In Equation 4, α may not exist under certain conditions. For example, if n = 1 (air) and p = 0.1λ, α must satisfy sinα = 5, but such α does not exist. Further, if n = 1 and p = 0.5λ, the solution is α = 90 °, but this represents a state in which light is horizontally incident and cannot be realized as an optical arrangement. Conversely, if α for which Equation 4 holds exists, it functions as a diffraction grating. For example, if n = 1 and p = λ, α may satisfy sin α = 1/2. That is, α = 30 ° is a condition for incident light.

When the incident light is incident at an angle α within a certain range in this way, the diffracted light L2 is emitted at an angle β that satisfies the relationship of Equation 2. That is, the transmitted light L2 travels in the direction (emission angle β) according to the wavelength λ. At this time, if the lattice period p is reduced to about the wavelength of light, m = 0.1, and if the light with m = 0 (0th-order light) is suppressed, the first-order diffracted light can be efficiently extracted. ..
The difference in refractive index with respect to the gap is preferably about 0.3 or more, and when the gap is air, the refractive index of the grid 21 is 1.3 or more.

In order to suppress the 0th order light and increase the diffraction efficiency, the transmission type diffraction grating element of the embodiment optimizes the cross-sectional shape of the lattice layer 2. More specifically, the height of the grid 21 is optimized with respect to the ratio of the width of the grid 21 to the total width of the grid 21 and the gap 20 (lattice period p) (referred to as the duty ratio in this specification) d.

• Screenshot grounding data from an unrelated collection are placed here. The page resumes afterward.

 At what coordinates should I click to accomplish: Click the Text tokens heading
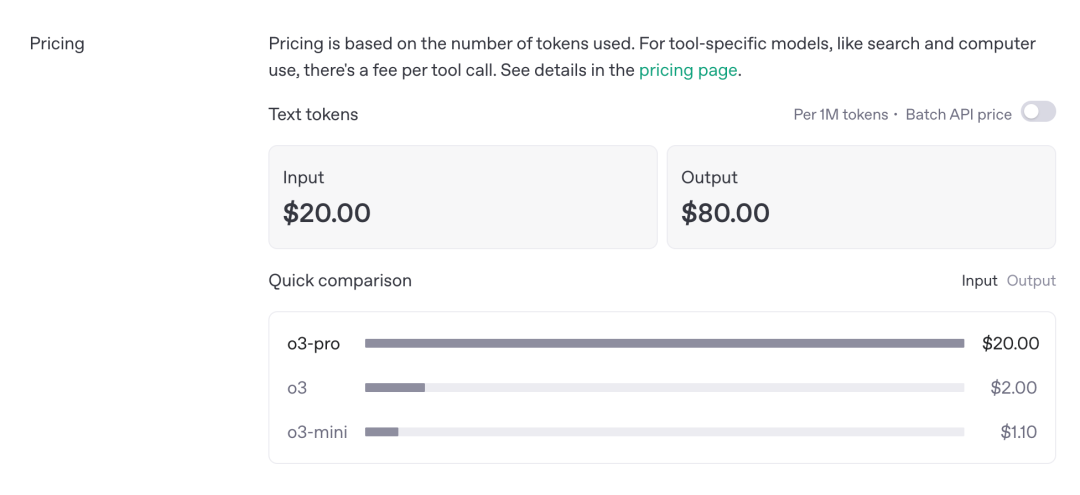click(313, 114)
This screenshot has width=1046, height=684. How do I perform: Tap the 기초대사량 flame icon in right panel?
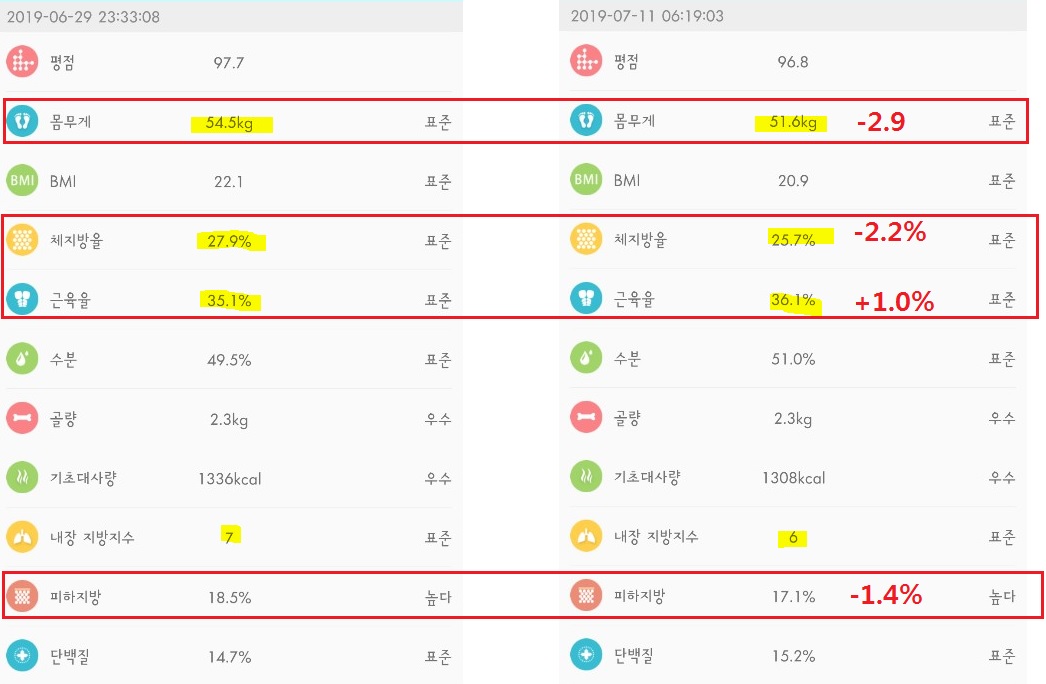click(x=586, y=476)
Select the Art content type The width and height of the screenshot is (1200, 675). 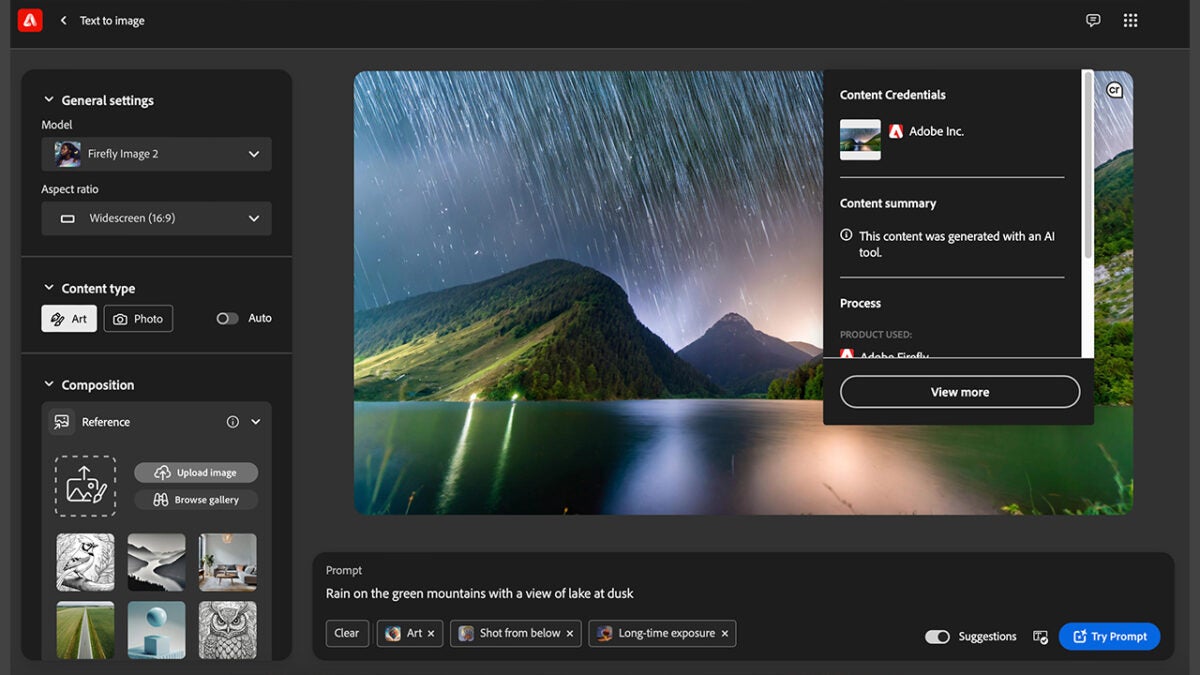(x=69, y=318)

There is. The inventor thought that in order to improve the diffraction efficiency, the aspect ratio of the grid 21 (the ratio of the height of the grid to the width of the grid) should be increased, and various studies including simulation experiments were conducted. rice field. As a result, it has been found that when the aspect ratio is increased, the diffraction efficiency may decrease, and there is a certain optimum aspect ratio.

4 to 8 are diagrams showing a simulation experiment regarding the aspect ratio of the grid 21. Of these, FIG. 4 is a diagram showing the refractive index of silicon oxide as a precondition in the simulation experiment, and FIGS. 5 to 8 are schematic views showing the results of the simulation experiment.

In this simulation experiment, a diffraction grating element used for light having a wavelength in the range of 790 to 890 nm was assumed as described above. The “light having a wavelength in the range of 790 to 890 nm” may be all wavelengths in the range of 790 to 890 nm, or may target only any wavelength in the range. The lattice period p is preferably equal to or close to the target wavelength, and is 833 nm in this example. The material of the substrate 1 and the grid 21 is assumed to be silicon oxide. The refractive index for silicon oxide is shown in FIG. In FIG. 4, n is the real part of the refractive index and k is the imaginary part (extinction coefficient).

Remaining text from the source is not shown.